Air travel
would be the safest mode of transportation except for one factor: 99.9% of air passengers arrive at the airport in a car or a bus. It's the 45 minutes between my house and the airport that I find most frightening. Especially the time I drove down country roads to the airport at night without headlights, but I try not to make a habit of that.
I think what makes this case unnerving is that we have this notion that aircraft are continuously tracked and monitored while in flight, and that just ain't so. Fact is, even commercial flights are pretty much on their own for at least part of any ocean route.
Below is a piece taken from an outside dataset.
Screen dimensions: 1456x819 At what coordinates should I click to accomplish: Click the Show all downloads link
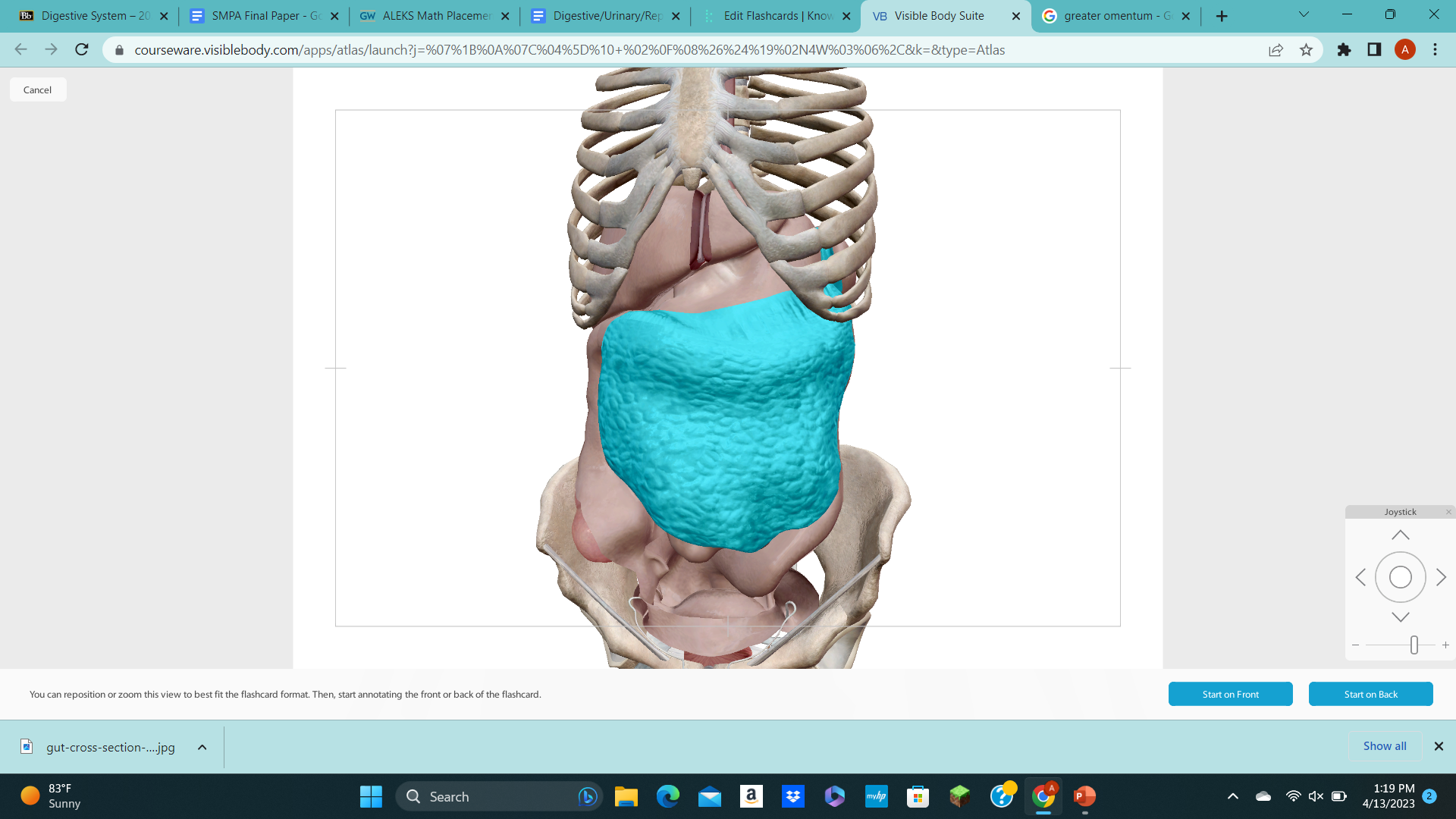[1384, 745]
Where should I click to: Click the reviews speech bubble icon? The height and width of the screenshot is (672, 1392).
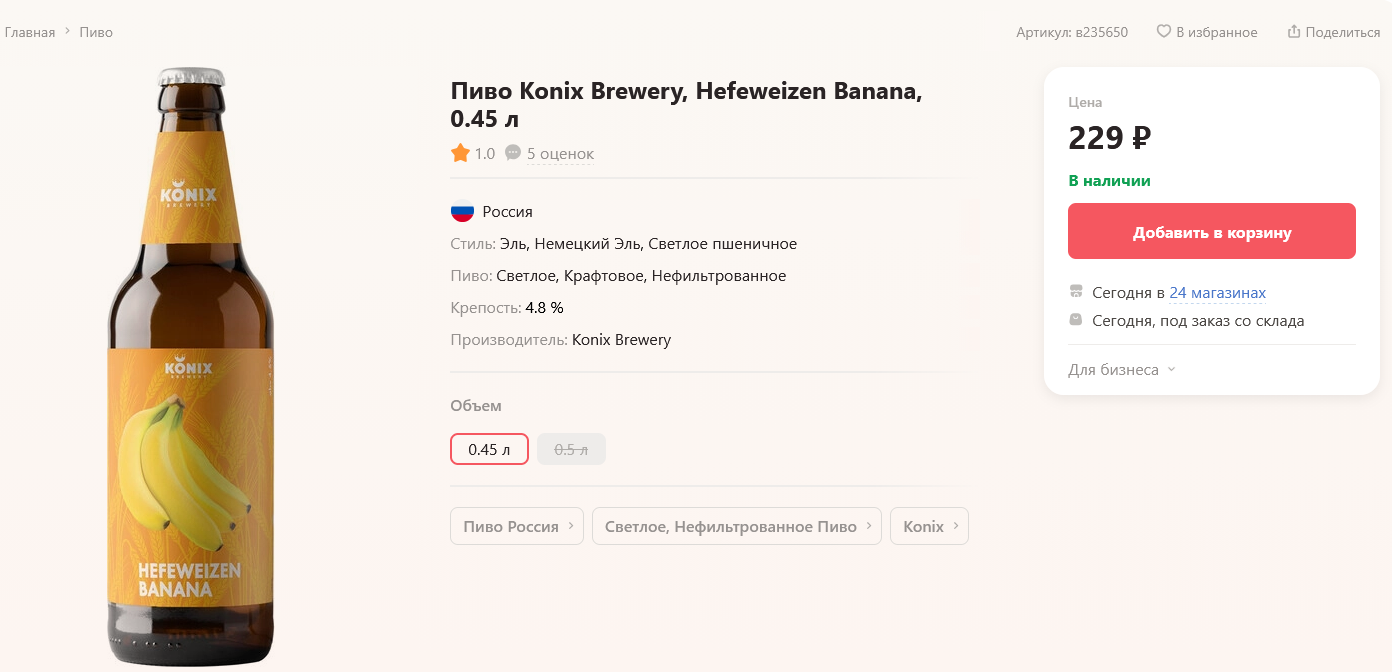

It's only been 5 years since a similarly-sized aircraft vanished over the ocean. As with MH370, it too "just disappeared". It took 5 days to discover the wreckage, even though it was more or less on course when it went in the drink. It took 2 more years to recover the black boxes, and another year to piece together the sequence of events that led to the plane's demise.
What was upsetting about that incident is that a nearly-new state-of-the-art airplane (an A330) could be brought down by a single minor malfunction that made it impossible for the pilots to know how fast the airplane was going. Were they too slow or too fast? With a 50-50 chance of guessing correctly, they guessed wrong, put the nose up and stalled - while ignoring the audible stall warnings that were going off. The airplane literally fell out of the sky, remaining horizontal and slowly spinning as it fell straight down. Stuff like that isn't supposed to happen.
The bogus-passport angle will likely turn out to be irrelevant. Stolen passports are a big business in Malaysia. Those two guys were just following a long-established procedure for escaping Iran: go to Malaysia under a legit passport, buy a European passport on the black market, and then choose your destination in the free world. If you can get off the plane before the stolen passports are entered into the database you're home free.
The pilot-suicide theory is also unlikely. To intentionally crash a plane the pilot would most likely send it into a dive, which would have triggered an automatic broadcast to the monitoring satellites.
As for pilot error, the pilot was a veteran. More significant may be that the first officer had no time in a 777, only in a simulator. Cruising straight and level would be the logical time to let the new guy take over the controls and get some flight time under his belt. They don't simulate every contingency in those simulators.